Northwestern announces first female chair of Medicine


Photo courtesy of Feinberg School of Medicine.

Dr. Susan Quaggin will be Northwestern’s next chair of Medicine, starting Sept.1

Shravya Pant, Reporter

Susan Quaggin will be the new chair of the Department of Medicine, Northwestern announced June 27. 

Quaggin is set to become the University’s first ever female chair of Medicine. Quaggin’s term will begin Sept. 1.

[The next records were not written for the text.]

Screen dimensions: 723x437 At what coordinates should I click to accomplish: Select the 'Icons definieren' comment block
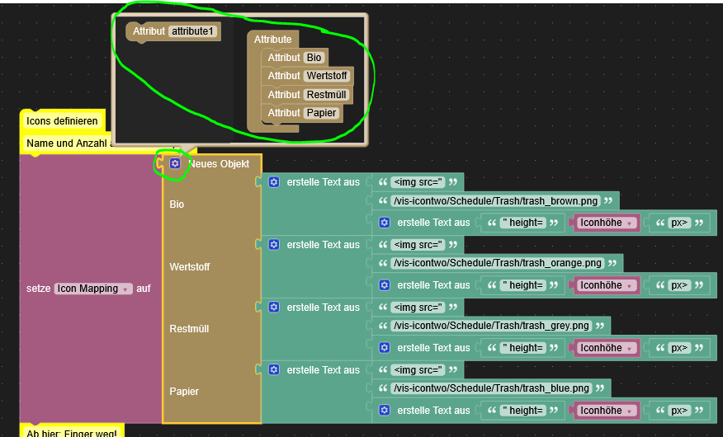point(62,121)
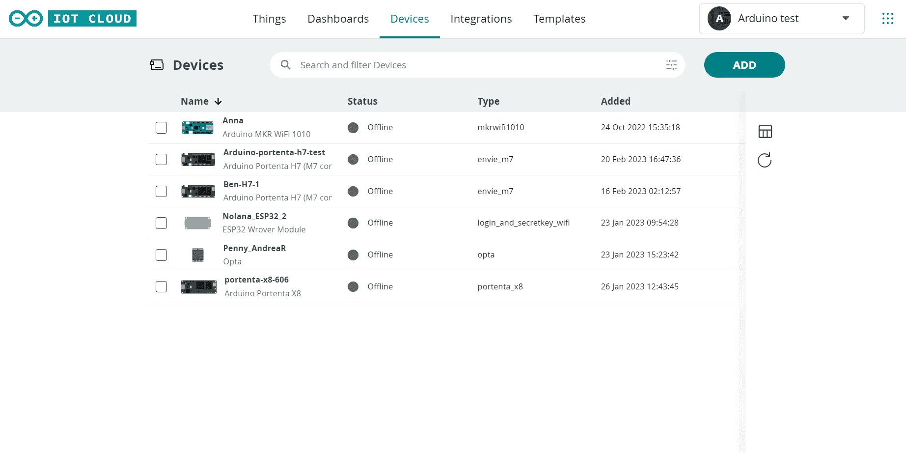906x453 pixels.
Task: Open the Nolana_ESP32_2 device link
Action: pos(254,216)
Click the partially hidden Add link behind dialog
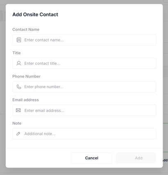The width and height of the screenshot is (168, 175). (165, 160)
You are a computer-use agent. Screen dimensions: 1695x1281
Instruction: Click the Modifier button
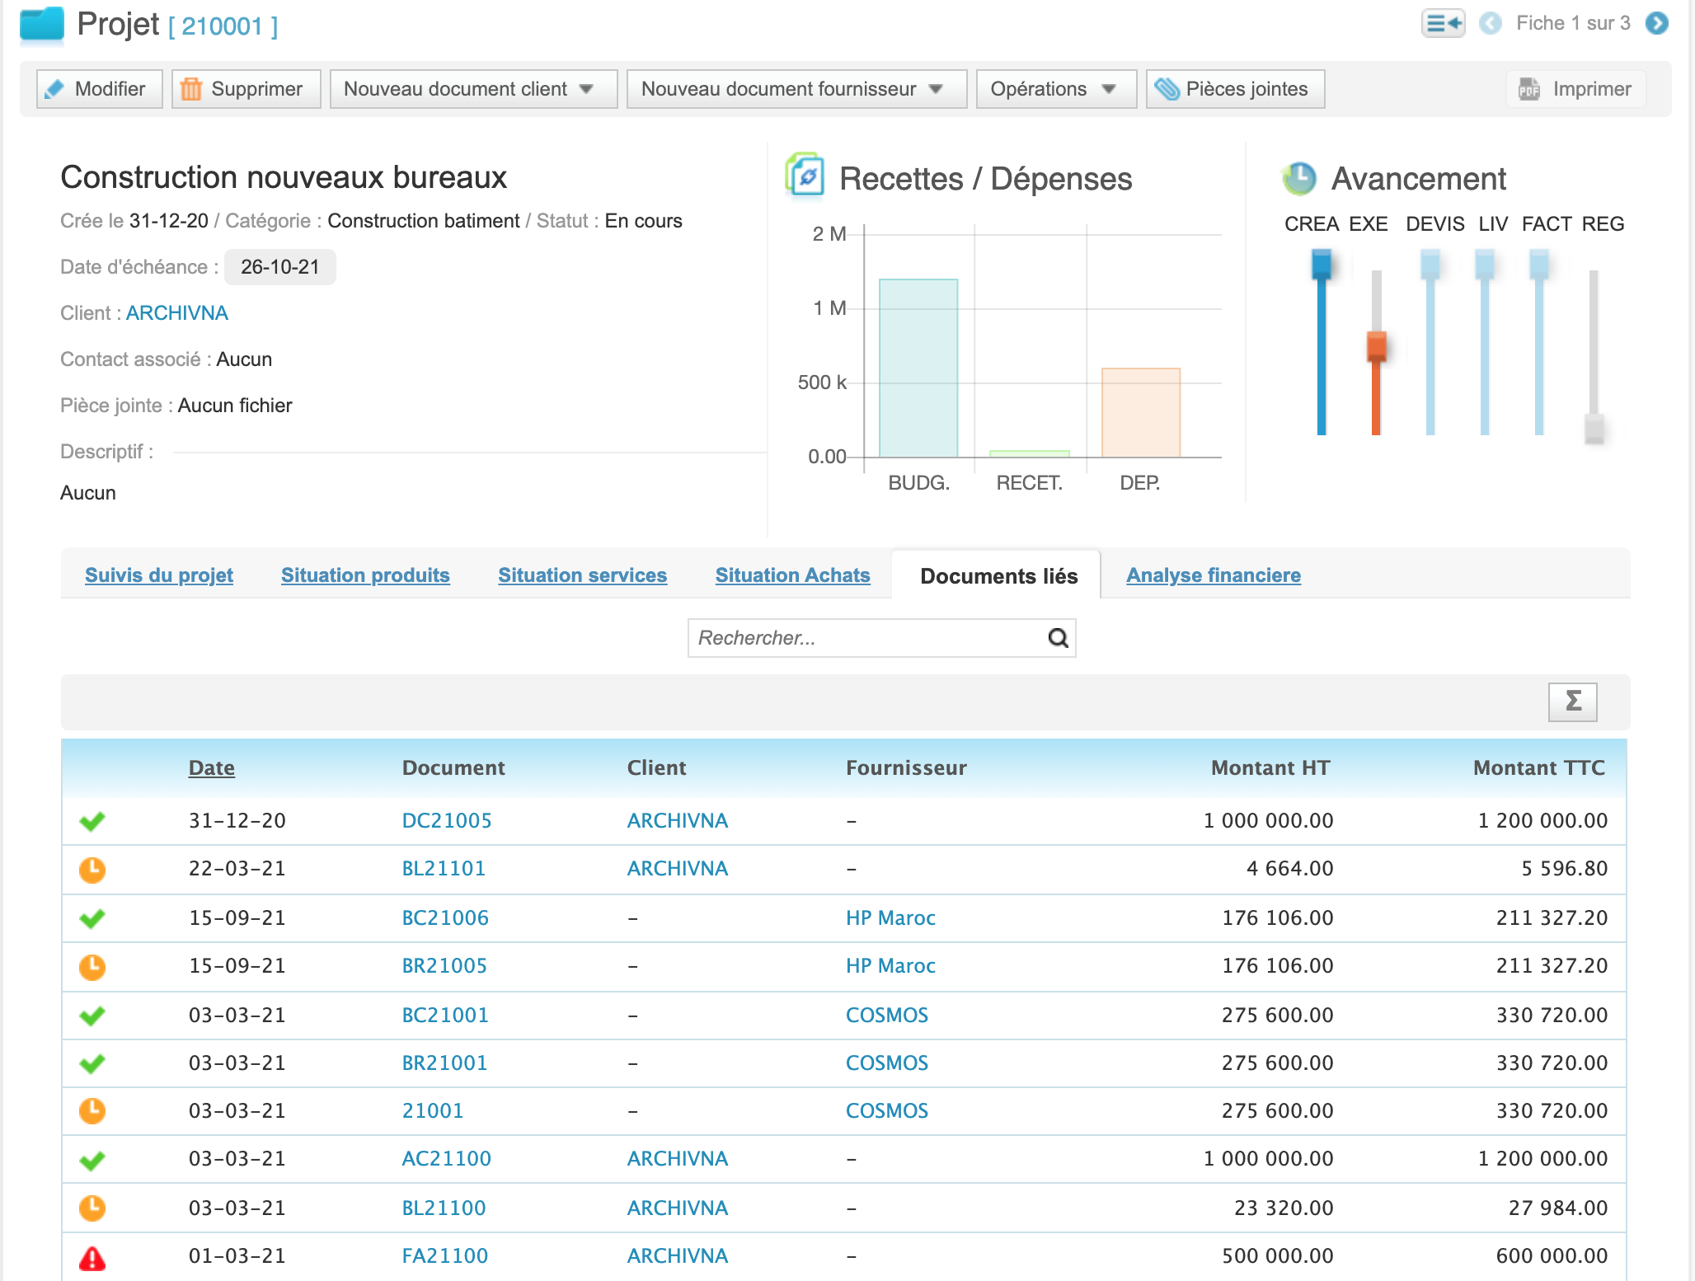[99, 89]
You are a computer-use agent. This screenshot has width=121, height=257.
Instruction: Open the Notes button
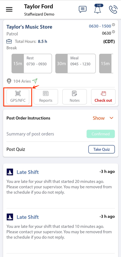tap(74, 97)
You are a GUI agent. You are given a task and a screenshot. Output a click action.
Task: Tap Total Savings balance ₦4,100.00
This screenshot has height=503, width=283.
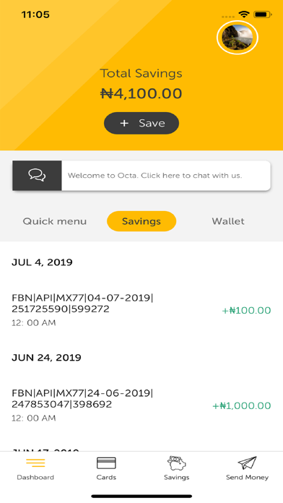pyautogui.click(x=142, y=94)

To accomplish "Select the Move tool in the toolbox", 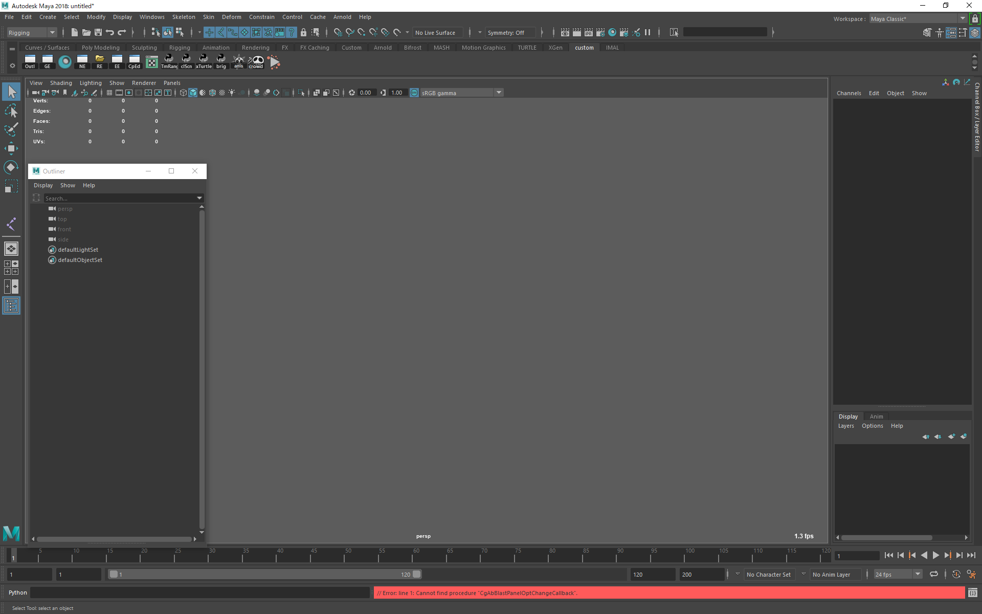I will (x=11, y=149).
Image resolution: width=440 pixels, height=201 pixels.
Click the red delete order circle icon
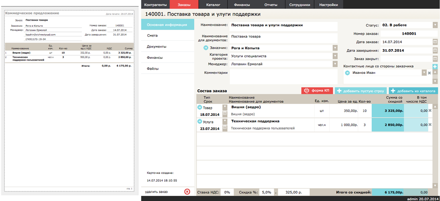tap(187, 192)
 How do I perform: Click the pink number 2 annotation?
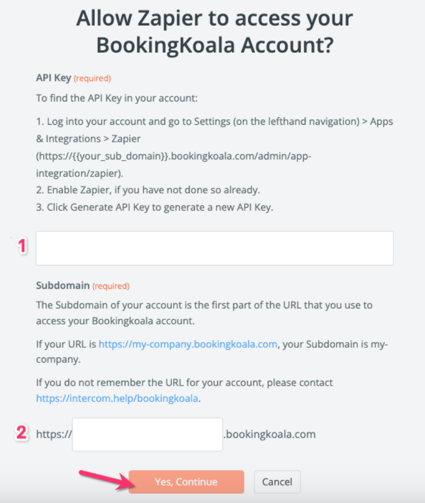(21, 433)
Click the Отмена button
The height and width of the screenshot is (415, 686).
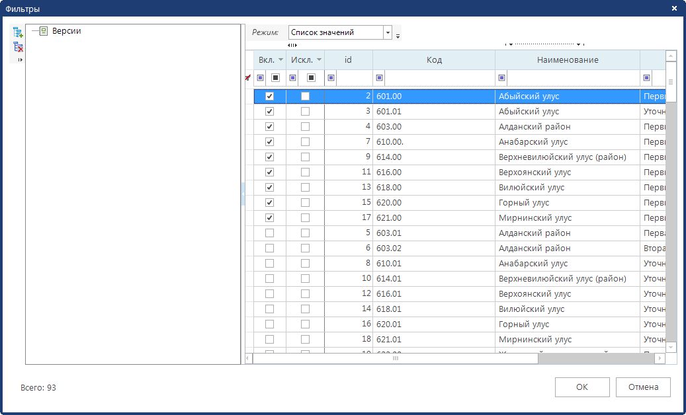coord(642,387)
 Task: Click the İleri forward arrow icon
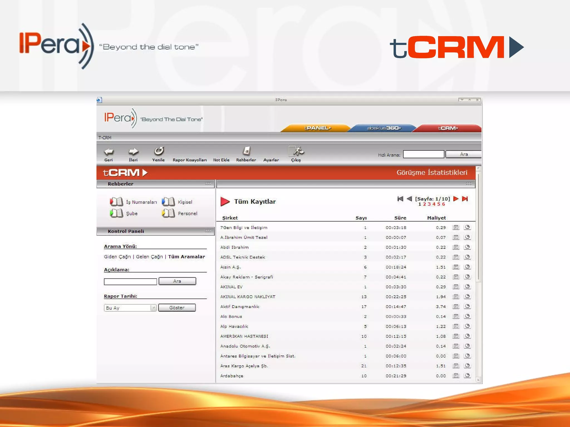[133, 152]
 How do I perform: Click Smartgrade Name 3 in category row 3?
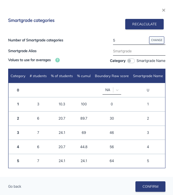tap(148, 132)
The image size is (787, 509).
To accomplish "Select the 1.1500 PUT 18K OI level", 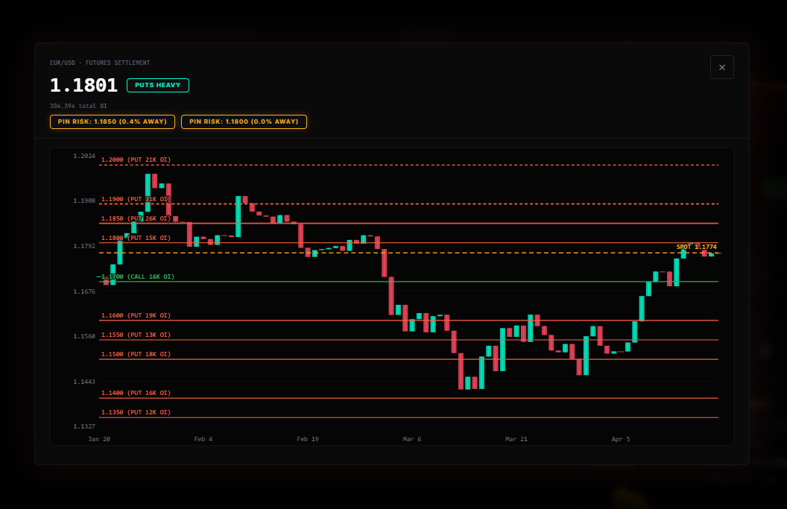I will point(136,354).
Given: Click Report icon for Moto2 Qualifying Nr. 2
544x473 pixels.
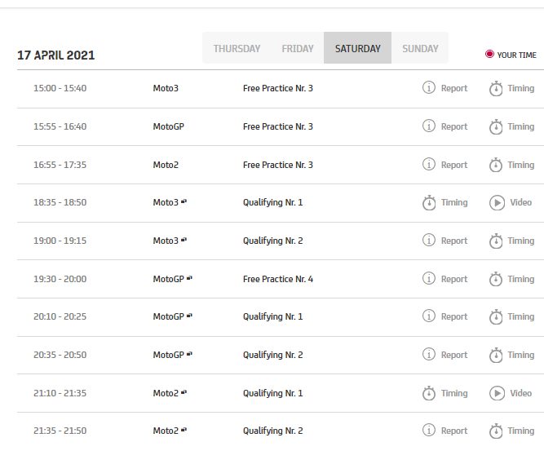Looking at the screenshot, I should tap(429, 431).
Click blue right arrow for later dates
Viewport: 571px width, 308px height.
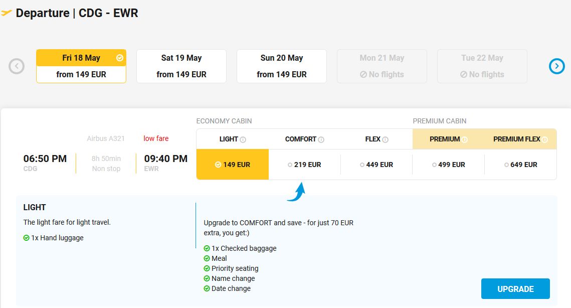tap(556, 66)
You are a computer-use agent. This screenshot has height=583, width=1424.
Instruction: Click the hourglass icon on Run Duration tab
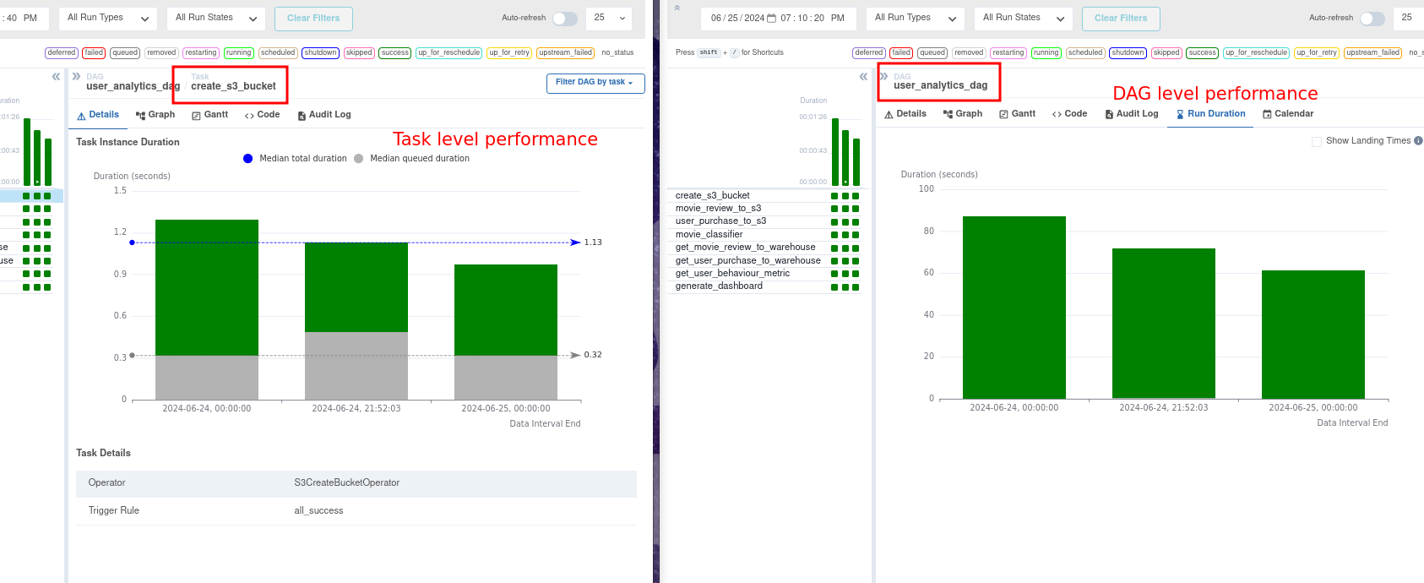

“I am incredibly excited to build upon the legacy of excellence at Northwestern and in the department…and to shape a new era of medicine for our institution,” Quaggin said in a news release. 

Women comprise over 75% of the healthcare workforce, yet they hold only 30% of executive leadership roles and 21% of department chair positions, according to a 2022 report by the American Medical Women’s Association.

Serving as the president of the American Society of Nephrology in 2021 and 2022, Quaggin was elected to the National Academy of Medicine in 2019. Last year, the American Heart Association named her one of seven Distinguished Scientists. 

The University of Toronto medical graduate has published over 180 peer-reviewed articles, with her research focusing on gene regulation and kidney health. She also serves as the director of the Feinberg Cardiovascular and Renal Research Institute and a co-editor of multiple medical journals. 

“It is an honor and a privilege to be the next chair of the Department of Medicine at Feinberg and Northwestern Memorial Hospital,” Quaggin said in the release. “Like so many of our faculty, trainees, students, and scientists, it is our patients whose stories inspire me every day and give me my purpose in life.”

Dr. Douglas E. Vaughan is stepping down from the department chair position after 15 years of leadership. 

Vaughan’s tenure marked a period of growth for Northwestern’s largest department. Northwestern’s National Institutes of Health funding grew from $53.8 million in 2008 to $448 million in 2021 and $118 million in 2022 under his leadership. 

“What we have accomplished together has been truly remarkable, and I am deeply grateful for every day spent in this role,” Vaughan said in the release. 

In the release, Vaughan described Quaggin as “a powerhouse in academic medicine par excellence.